Because the CPI is a broken system, and there is plenty of inflation in areas where the consumers actually spend money: housing, groceries, workout equipment, etc. Of course airline tickets and hotels aren't going to cost more
I am not an economist but my guess would be that the lack of inflation may be related to a lack of upward wage pressure.
Core PCE as well as CPI don’t include housing, education, and healthcare which are in fact quite inflationary in the US...The Fed is slow to change, hence the reason why we keep hearing <2.5% inflation benches. Another generality is that we’re a developed nation. Personal incomes have plateaued at this point and automation has created an environment where personal spending will never equate to inflation. At some point fiscal spending WILL equate to inflation via treasuries, when that is nobody knows
Well over 50% of US dollars are outside of the US, just as a starting point.
Money printing is inflation
There's obviously financial asset inflation, so I'm assuming you're mostly asking about CPI (real goods and services) inflation. Here's a good article if you have a couple hours: https://www.lynalden.com/quantitative-easing-mmt-inflation/
A bastardized TLDR is that QE creates the potential for inflation, but not inflation itself. Fed purchases assets and pays for them using reserve deposits, which don't enter the "real" economy until they are loaned out (Fed lends but can't spend, etc.). In past QE cycles (pre 2020), the banks didn't really increase lending and just strengthened their BS, so most of the money printed didn't get loaned out. This ignores the impact of fiscal spending, but you can read more about it in the link above.
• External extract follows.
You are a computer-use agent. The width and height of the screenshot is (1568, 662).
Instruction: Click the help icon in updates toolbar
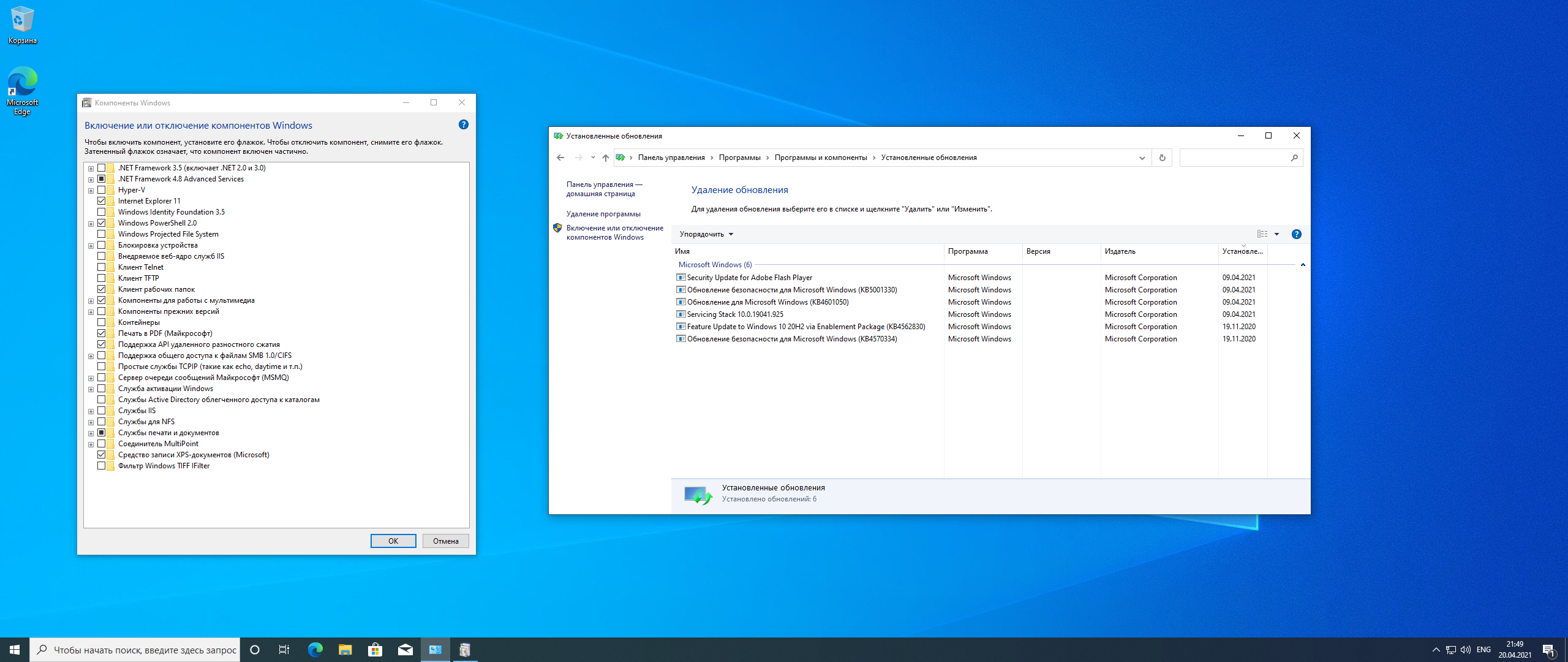(x=1296, y=234)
It’s because global demand is weak. The concept of rational agents in an economy is not true because policy impacts agents heterogeneously. Drivers of this are: low labor force growth rates in the developed world (limited immigration, falling birth rates), the lack of major public spending programs in the developed world due to squabbling (I’m talking multiples of annual gdp), a less falling United States (lack of investment in education, basic science research, etc. — look at how small these are as a proportion of gdp since the 1950s), and a wobbly playing field (little multilateralism).
Most human problems are political. The current mood of the right is anti-government, which means they are less interested in good governance and more interested in dismantling government. This is dangerous at this point, given how under invested the US is. Unfortunately, for the rest of the world, it means that the only large country with conviction to act is China, which has been driving the cycle in commodity prices and demand. Chinese demand (mix of public and private) was exporting inflation to Australia (boom in minerals) and disinflation to the US (fall in the price of components).
One of my favorite authors, William Gibson, once said that "The future is already here - it's just not very evenly distributed."
This quote also applies to inflation, it's actually already here but just "not very evenly distributed." One need look no further than the price of education, healthcare, and housing over the past two decades.